Choosing our battles: Why fight HIV?
HIV and AIDS are terrible. They’re particularly terrible if you’re living in a country where anti-retrovirals are not available, and I don’t want to appear to trivialise that. But worldwide, the bigger estimates state that only 38 million people have HIV. That’s less than two-thirds of the UK population. Given that we have a very limited pot of money to tackle health problems in the developing world, is HIV the best thing to tackle?

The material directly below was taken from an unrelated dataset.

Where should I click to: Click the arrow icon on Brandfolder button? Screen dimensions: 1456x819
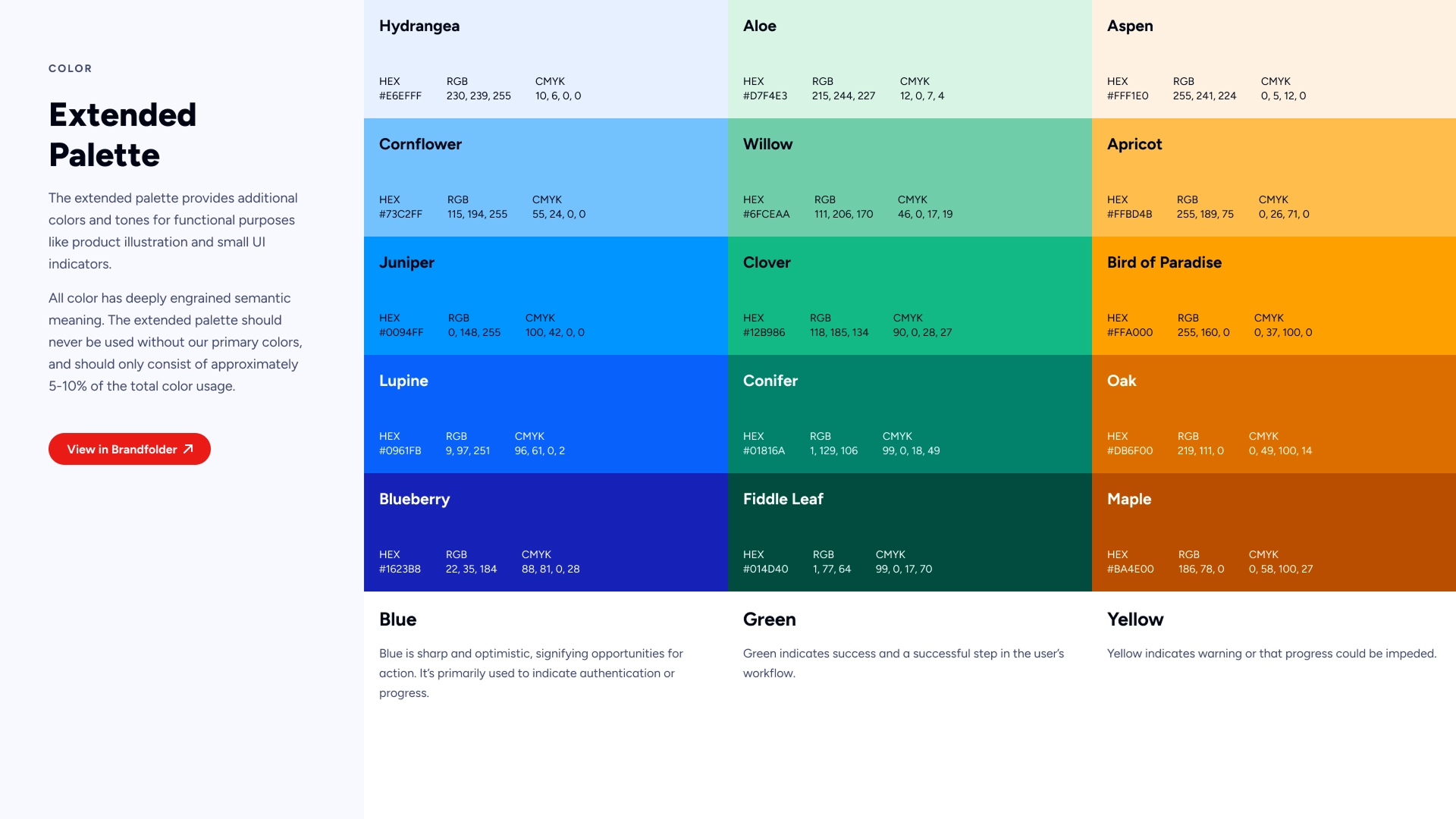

Many people like to try and wage war with HIV on the basis that it’s easy to prevent. It’s said that consulting your sexually transmitted disease doctor, practicing safe sex, or abstinence, prevents HIV infection. That’s true. But that doesn’t make it easy to tackle. Even in the most developed and scientific of nations, we can’t get the safe sex message across. The UK has an appallingly high rate of teenage pregnancy, sexually transmitted infections, and sexually-transmitted HIV. Over 50,000 people in the UK are HIV positive, and that number is growing by almost 7,000 per year. We’re much better placed to tackle HIV than are aid workers with limited resources in Africa, not least because this country has a much lesser objection to the use of barrier contraception. Tackling HIV is not easy.
Treating HIV is vastly expensive. Conservative estimates say that anti-retroviral treatments cost a minimum of US$3,600 per year. Providing anti-retrovirals does not cure HIV, it merely slows its progress. And looking at things in a cruelly scientific way, the longer an HIV positive person is alive, the greater the risk of infecting a greater number of people. I’m not condoning murder of all HIV positive people in Sub-Saharan Africa, and it’s not an entirely sensible way of looking at things, but it’s an opinion held by many.

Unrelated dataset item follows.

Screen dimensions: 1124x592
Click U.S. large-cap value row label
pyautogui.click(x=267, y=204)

On the other hand, malaria affects 500 million people per year, and is easily and cheaply preventable. Yet 20% of child deaths in Sub-Saharan Africa are due to malaria. A child dies every of malaria every thirty seconds. 95.2% of malaria infections can be prevented with a US$5 mosquito net impregnated with insecticide, which is effective for 5 years. In many test villages, malaria was eradicated by these nets. For the same cost as treating one person with HIV for one year, 720 nets can be bought. For the cost of the cheapest anti-retroviral treatment for every HIV suffer for a year, over 14 billion of these nets could be bought – malaria could be virtually eradicated.
Malaria is, by no means, a death sentence. Treatment is cheap – US$0.90 for a child, US$2.40 for an adult. But with so many infections, the cost soon adds up. So to claim that malaria is not worth preventing because it’s cheaply treatable is inaccurate, and really makes little sense.
Malaria isn’t as perversely marketable as HIV. It’s not a taboo subject, and it gets little press because it affects the poorest of the poor, not the richer parts of African society. Think: When was the last time you heard the phrase “Millions dying of HIV in Africa”? When was the last time you heard of “Millions dying of malaria in Africa”? Fewer die of malaria than HIV; but we could feasibly eradicate malaria right here, right now. Why don’t we?
People with HIV and the scores of other infections which kill Africans should not be left to die. We have to do something, and we have to start somewhere. Why not with malaria?